Gafas de cerca
Tacho Rufino
Planazo en Castel Gandolfo
Me parece sencillamente ridícula la gente que no se alegra del éxito ajeno. Qué pereza me dan aquellos que presumen de sus logros, se vanaglorian y se sienten importantes simplemente porque sí. Porque lo valen. No porque se lo hayan ganado. Ni siquiera porque se lo hayan dicho. Sino porque la ley de la naturaleza les ha hecho así: de primera división, de la élite, del grupo de intocables con derecho total y absoluto a mirar por encima del hombro al resto del rebaño. Y por supuesto, incapaces de celebrar victoria alguna que no sea la propia.
Y lo peor no es eso. Lo peor es que son tan grandes que su egocentrismo les impide ver más allá de sus narices. No se dan cuenta de que la vida pasa aquí y ahora; de que todo lo que sube, baja, y de que, al contrario de lo que piensan, la vida es mucho más divertida, bonita y tranquila desde el suelo, desde donde caminamos el resto de los mortales.
Siempre he sentido envidia sana de aquellos que muestran amor propio, se respetan a sí mismos y caminan dando ejemplo de su buen hacer. Pero esas personas poco tienen que ver con las egocéntricas. El amor propio te hace ser mejor con los demás, te convierte en luz y hace que te alegres, celebres y vivas en paz, compartiendo la buena suerte con el resto. Y, en especial, con los que quieres.

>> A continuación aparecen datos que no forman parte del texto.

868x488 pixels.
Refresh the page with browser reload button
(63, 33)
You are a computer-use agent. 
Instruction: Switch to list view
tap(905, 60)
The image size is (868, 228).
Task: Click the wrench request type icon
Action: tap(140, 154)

Por eso, es importante saber diferenciar entre los grandes y los que se sienten grandes. Los primeros, no saben que lo son. Los segundos quieren hacerte creer que lo son, pero en el fondo, se sienten más pequeños que cualquiera. Inferiores a un mosquito. Es por eso que necesitan contagiarte el mal rollo. Por eso de que "mal de muchos, consuelo de tontos".

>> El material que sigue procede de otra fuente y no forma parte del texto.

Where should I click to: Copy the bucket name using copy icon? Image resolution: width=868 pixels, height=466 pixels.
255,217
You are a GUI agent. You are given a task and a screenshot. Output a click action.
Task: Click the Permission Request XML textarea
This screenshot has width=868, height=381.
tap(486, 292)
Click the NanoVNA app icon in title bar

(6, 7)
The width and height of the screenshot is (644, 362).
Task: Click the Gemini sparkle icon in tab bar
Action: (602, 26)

Resulta que a medida que voy creciendo voy enterándome mejor de cómo va la cosa. Y es que la humanidad se divide en dos grupos: los felices y los infelices. Así de simple. Los que son felices, o al menos lo intentan, van por la vida aportando, y los que no conocen la alegría ni la han buscado jamás en el diccionario, se pasan los días lamentándose, odiando a todo aquel que esboce una sonrisa y, por supuesto, maldiciendo su éxito.

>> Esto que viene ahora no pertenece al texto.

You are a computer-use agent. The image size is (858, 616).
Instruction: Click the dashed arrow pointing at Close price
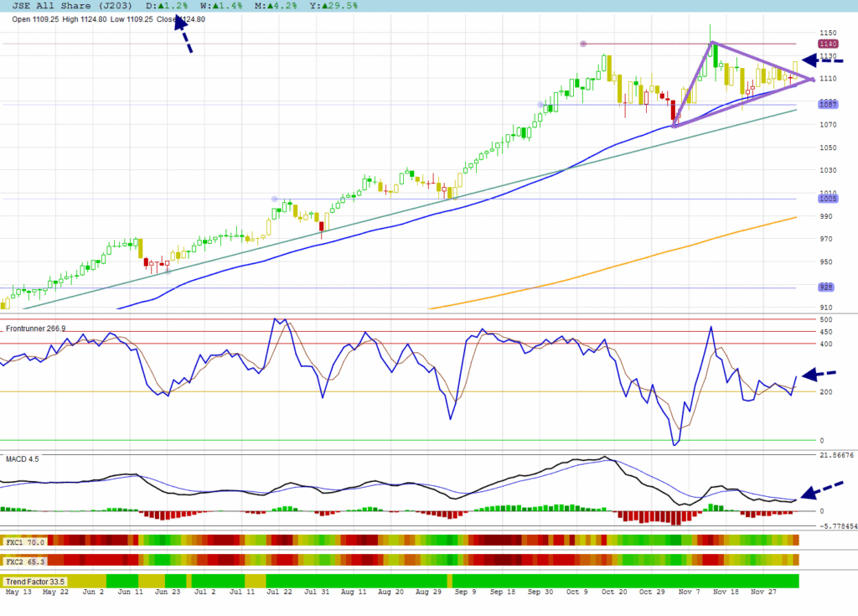[x=184, y=35]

Y ojo porque ¡están por todos lados! Seguro que tú conoces a alguno. A un jefe déspota, a un compañero desdichado, al amigo "eterno desgraciado", a un ex amor que decidiste dejar en el pasado… Así que, cuidado. Porque los hay de todos los colores, en todas las versiones, profesiones, clases sociales y religiones… aunque, eso sí, por suerte, conforman el porcentaje más pequeño de la población.
Quizá pertenecer a ese 10% les diga algo. Ojalá se den por aludidos, los que sean, los que quieran hacerlo, porque nunca es tarde para cambiar si la dicha es buena. O eso dicen…
Sea como sea, que no te líen. Puede que con sus aires de grandeza intenten apagarte, hacerte sentir pequeño o desprestigiarte. Pero tenlo claro: es todo un espejismo. No te llegan ni a la suela del zapato.